Yeah, you are in the correct track. You may want to look at inspect.getargspec which would return a named tuple of args, varargs, keywords, defaults passed to the function.
import inspect
def f():
a = 5
b = 8
debug(a, b)
def debug(a, b):
print inspect.getargspec(debug)
f()
This is really tricky. Let me try and give a more complete answer reusing this code, and the hint about getargspec in Senthil's answer which got me triggered somehow.
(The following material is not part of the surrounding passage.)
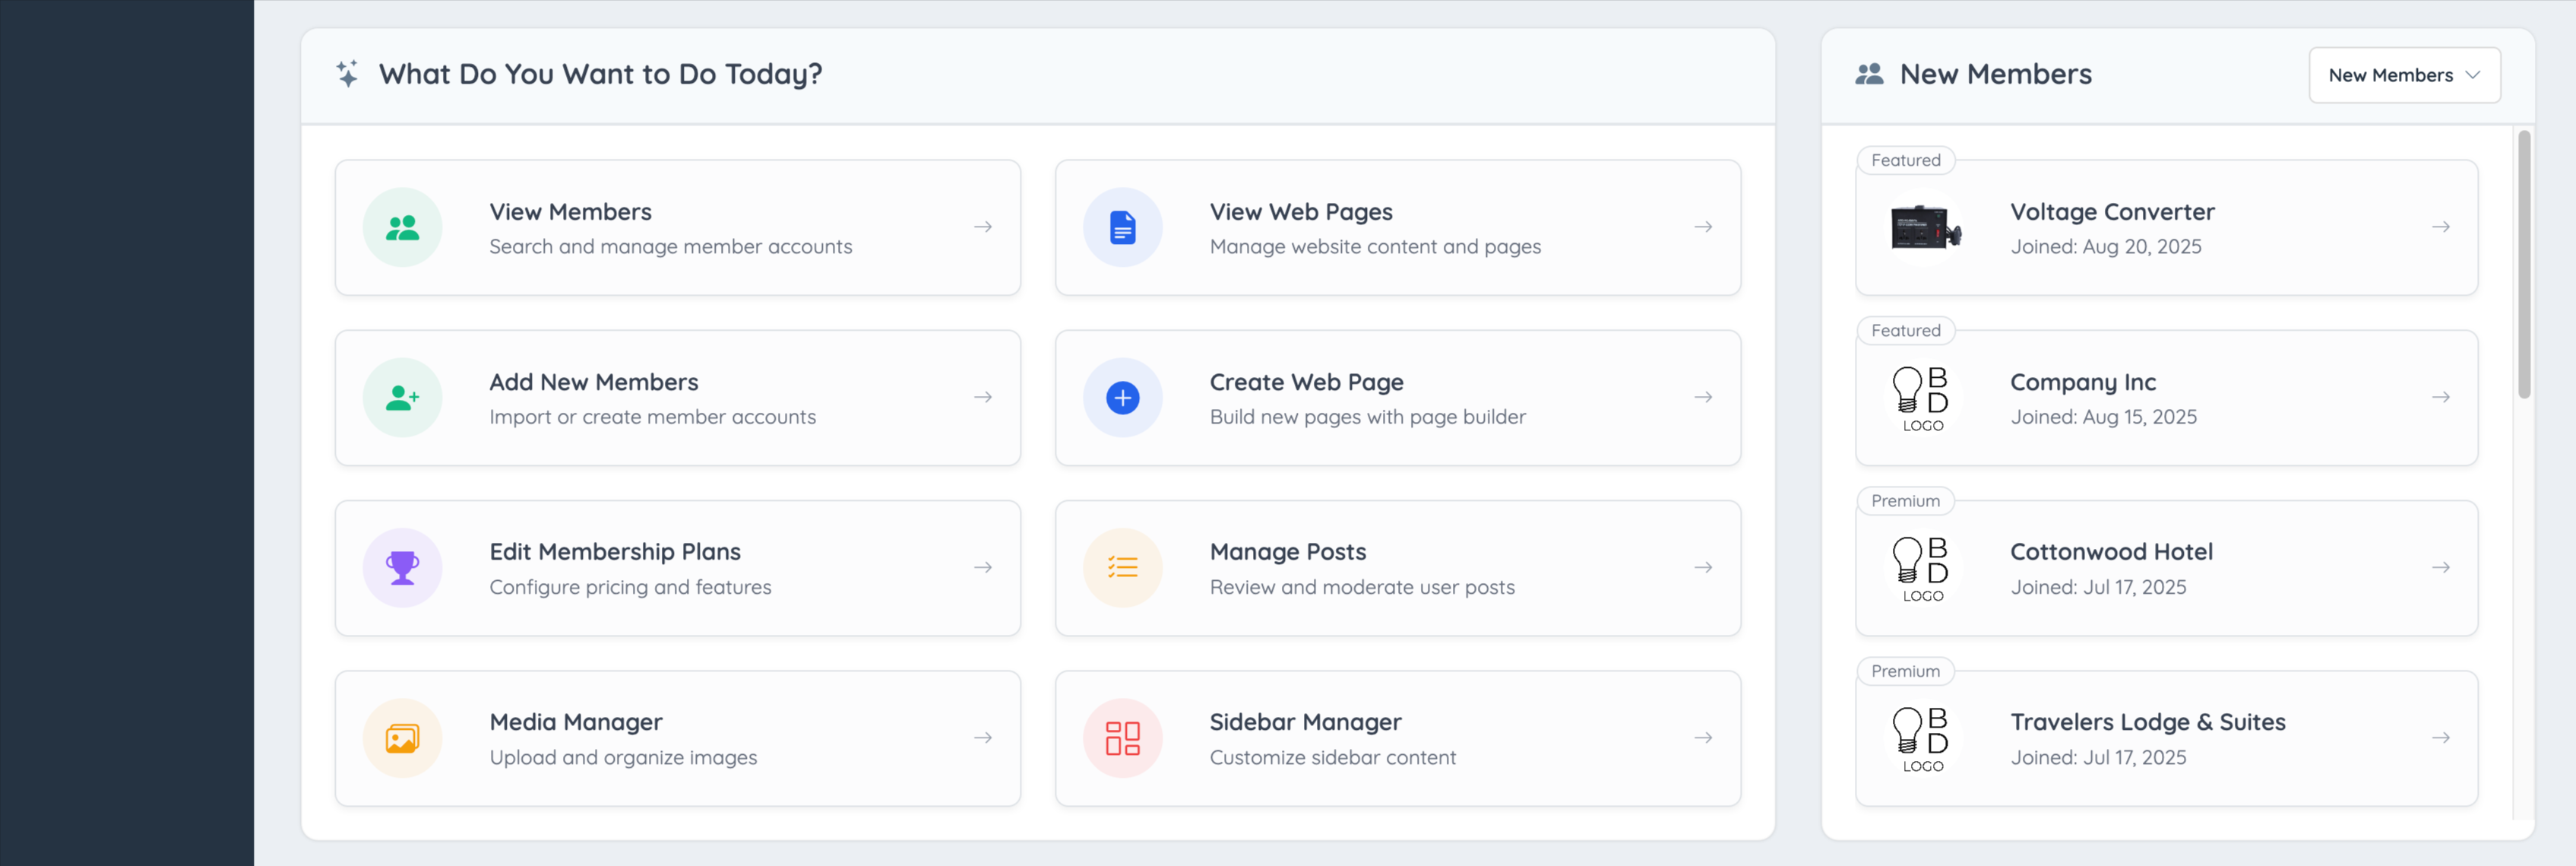2576x866 pixels.
Task: Click the blue View Web Pages document icon
Action: pyautogui.click(x=1122, y=228)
Btw, getargspec is deprecated in Python 3.0 and getfullarcspec should be used instead.
This works for me on a Python 3.1.2 both with explicitly calling the debug function and with using a decorator:
# from: https://stackoverflow.com/a/4493322/923794
def getfunc(func=None, uplevel=0):
"""Return tuple of information about a function
Go's up in the call stack to uplevel+1 and returns information
about the function found.
The tuple contains
name of function, function object, it's frame object,
filename and line number"""
from inspect import currentframe, getouterframes, getframeinfo
#for (level, frame) in enumerate(getouterframes(currentframe())):
# print(str(level) + ' frame: ' + str(frame))
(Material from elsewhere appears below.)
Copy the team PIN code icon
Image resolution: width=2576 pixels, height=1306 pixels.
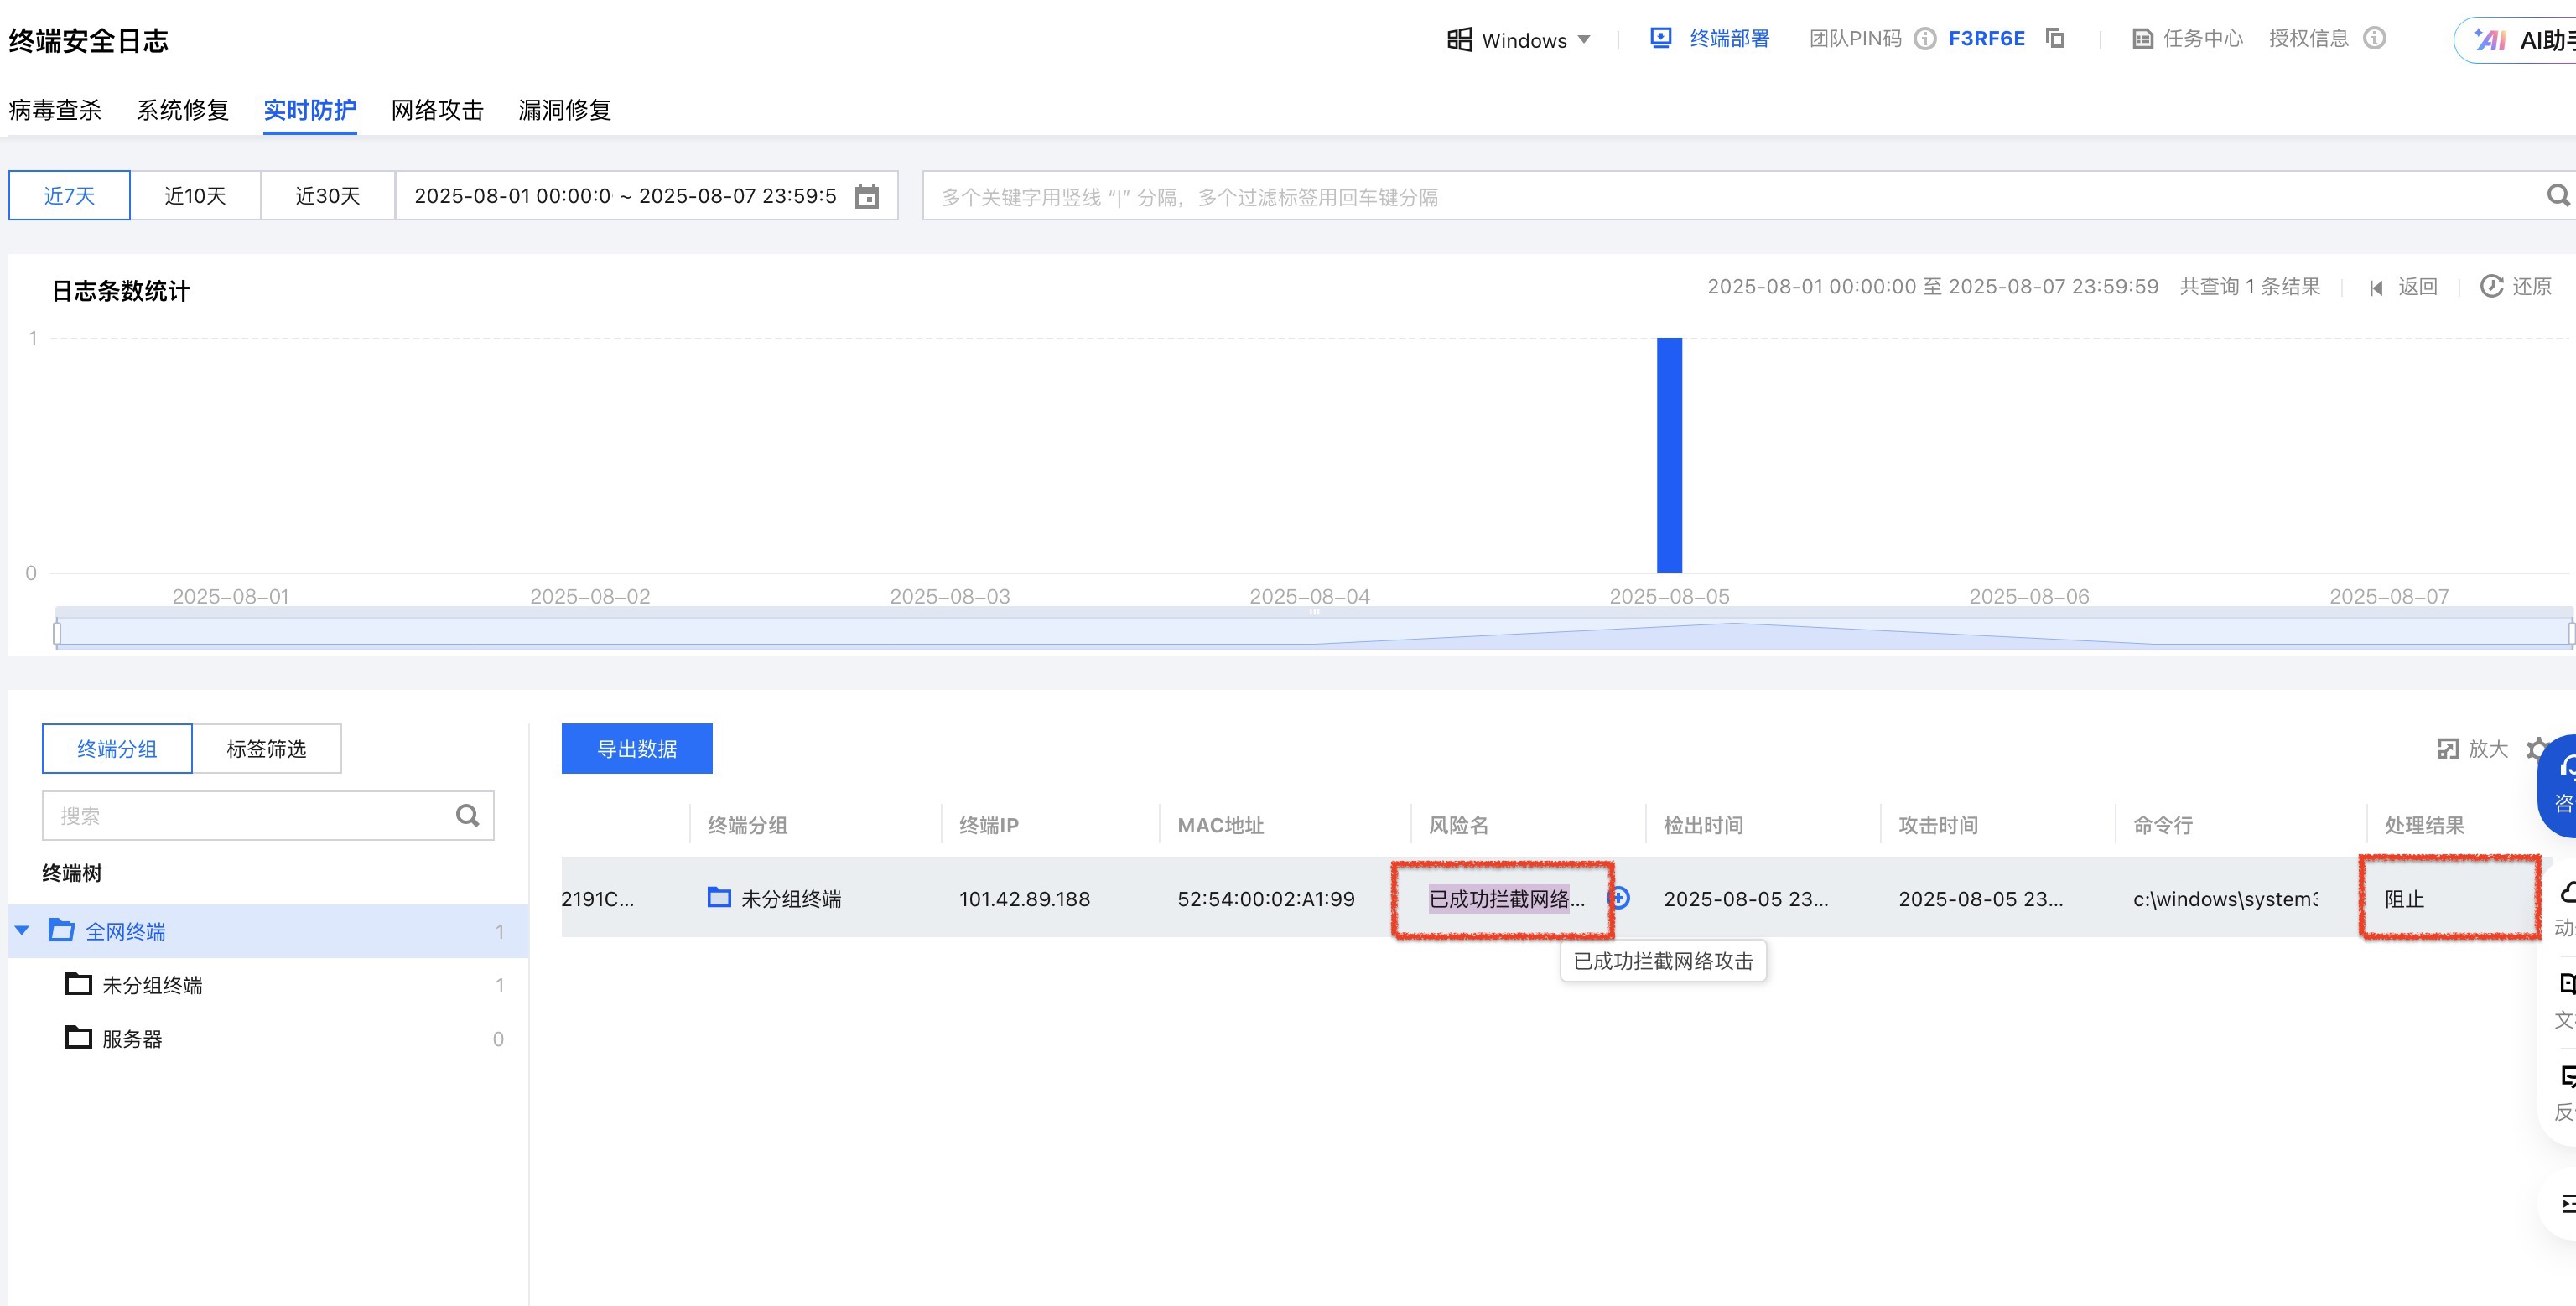(2055, 38)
caller = getouterframes(currentframe())[1+uplevel]
# caller is tuple of:
# frame object, filename, line number, function
# name, a list of lines of context, and index within the context
func_name = caller[3]
frame = caller[0]
from pprint import pprint
if func:
func_name = func.__name__
else:
func = frame.f_locals.get(func_name, frame.f_globals.get(func_name))
return (func_name, func, frame, caller[1], caller[2])
def debug_prt_func_args(f=None):
"""Print function name and argument with their values"""
from inspect import getargvalues, getfullargspec
(func_name, func, frame, file, line) = getfunc(func=f, uplevel=1)
argspec = getfullargspec(func)
#print(argspec)
argvals = getargvalues(frame)
print("debug info at " + file + ': ' + str(line))
print(func_name + ':' + str(argvals)) ## reformat to pretty print arg values here
return func_name
def df_dbg_prt_func_args(f):
"""Decorator: dpg_prt_func_args - Prints function name and arguments
"""
def wrapped(*args, **kwargs):
debug_prt_func_args(f)
return f(*args, **kwargs)
return wrapped
Usage:
#df_dbg_prt_func_args
def leaf_decor(*args, **kwargs):
"""Leaf level, simple function"""
print("in leaf")
def leaf_explicit(*args, **kwargs):
"""Leaf level, simple function"""
debug_prt_func_args()
print("in leaf")
def complex():
"""A complex function"""
print("start complex")
leaf_decor(3,4)
print("middle complex")
leaf_explicit(12,45)
print("end complex")
complex()
and prints:
start complex
debug info at debug.py: 54
leaf_decor:ArgInfo(args=[], varargs='args', keywords='kwargs', locals={'args': (3, 4), 'f': <function leaf_decor at 0x2aaaac048d98>, 'kwargs': {}})
in leaf
middle complex
debug info at debug.py: 67
leaf_explicit:ArgInfo(args=[], varargs='args', keywords='kwargs', locals={'args': (12, 45), 'kwargs': {}})
in leaf
end complex
The decorator cheats a bit: Since in wrapped we get the same arguments as the function itself it doesn't matter that we find and report the ArgSpec of wrapped in getfunc and debug_prt_func_args. This code could be beautified a bit, but it works alright now for the simple debug testcases I used.
Another trick you can do: If you uncomment the for-loop in getfunc you can see that inspect can give you the "context" which really is the line of source code where a function got called. This code is obviously not showing the content of any variable given to your function, but sometimes it already helps to know the variable name used one level above your called function.
As you can see, with the decorator you don't have to change the code inside the function.
Probably you'll want to pretty print the args. I've left the raw print (and also a commented out print statement) in the function so it's easier to play around with.